In mxnet v1.6.0, what’s the recommended way to calculate image dataset statistics, for example for mxnet.gluon.data.vision.datasets.CIFAR10
(or a custom gluon.data.Dataset
)?
I’m having a lot more trouble determining the correct way to do this than I expected. Is mx.np
and as_np_ndarray
the recommended way to do this with latest mxnet?
For example:
from mxnet import gluon, np
from mxnet.gluon.data.vision import datasets, transforms
from multiprocessing import cpu_count
cifar_train = datasets.CIFAR10(train=True)
def get_mean_and_std(dataset):
'''Compute the mean and std value of dataset.'''
dataset = dataset.transform_first(transforms.ToTensor())

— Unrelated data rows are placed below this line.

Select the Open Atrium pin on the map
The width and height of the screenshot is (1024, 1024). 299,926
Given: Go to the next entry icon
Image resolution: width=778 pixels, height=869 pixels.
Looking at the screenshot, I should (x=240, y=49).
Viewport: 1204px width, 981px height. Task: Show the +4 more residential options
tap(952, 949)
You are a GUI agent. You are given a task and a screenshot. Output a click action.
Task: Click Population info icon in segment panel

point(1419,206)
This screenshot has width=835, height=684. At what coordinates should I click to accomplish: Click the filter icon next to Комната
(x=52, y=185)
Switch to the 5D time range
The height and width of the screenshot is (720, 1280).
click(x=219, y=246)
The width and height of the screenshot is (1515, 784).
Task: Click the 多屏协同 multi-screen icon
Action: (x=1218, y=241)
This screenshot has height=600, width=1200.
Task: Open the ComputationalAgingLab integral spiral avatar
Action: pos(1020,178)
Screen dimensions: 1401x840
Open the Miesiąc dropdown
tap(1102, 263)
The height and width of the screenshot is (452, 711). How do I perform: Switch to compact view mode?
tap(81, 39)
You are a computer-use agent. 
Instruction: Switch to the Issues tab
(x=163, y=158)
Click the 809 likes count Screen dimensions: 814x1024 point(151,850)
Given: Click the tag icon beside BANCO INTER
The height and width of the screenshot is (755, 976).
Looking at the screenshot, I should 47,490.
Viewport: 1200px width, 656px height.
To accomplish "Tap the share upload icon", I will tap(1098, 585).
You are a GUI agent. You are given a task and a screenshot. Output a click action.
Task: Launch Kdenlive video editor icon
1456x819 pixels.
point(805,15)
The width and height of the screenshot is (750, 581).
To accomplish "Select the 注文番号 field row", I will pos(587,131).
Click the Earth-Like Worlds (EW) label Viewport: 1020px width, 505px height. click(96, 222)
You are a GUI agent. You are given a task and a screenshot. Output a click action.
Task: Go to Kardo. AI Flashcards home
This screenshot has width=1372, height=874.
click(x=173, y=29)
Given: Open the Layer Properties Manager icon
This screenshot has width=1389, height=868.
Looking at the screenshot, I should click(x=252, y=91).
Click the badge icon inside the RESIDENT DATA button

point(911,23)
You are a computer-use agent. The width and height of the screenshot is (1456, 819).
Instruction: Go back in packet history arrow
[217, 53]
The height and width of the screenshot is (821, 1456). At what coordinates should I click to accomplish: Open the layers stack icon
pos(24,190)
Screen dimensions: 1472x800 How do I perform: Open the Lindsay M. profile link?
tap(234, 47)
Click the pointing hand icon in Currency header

dataloader = gluon.data.DataLoader(
dataset, batch_size=1, shuffle=True, num_workers=cpu_count())
mean = np.zeros(3)
std = np.zeros(3)
for X, y in dataloader:
X = X.as_np_ndarray().reshape(3,-1)
mean += np.mean(X, axis=1)
std += np.std(X, axis=1)
mean /= len(dataloader)
std /= len(dataloader)
return mean, std
mean, std = get_mean_and_std(cifar_train)
I’m not sure if it’s recommended to:
- use
mx.np
andas_np_ndarray
- use
npx.set_np()
- use a premade convenience function that I haven’t found yet
- something else entirely
Any help regarding the recommended way to do this in the current version of mxnet would be greatly appreciated!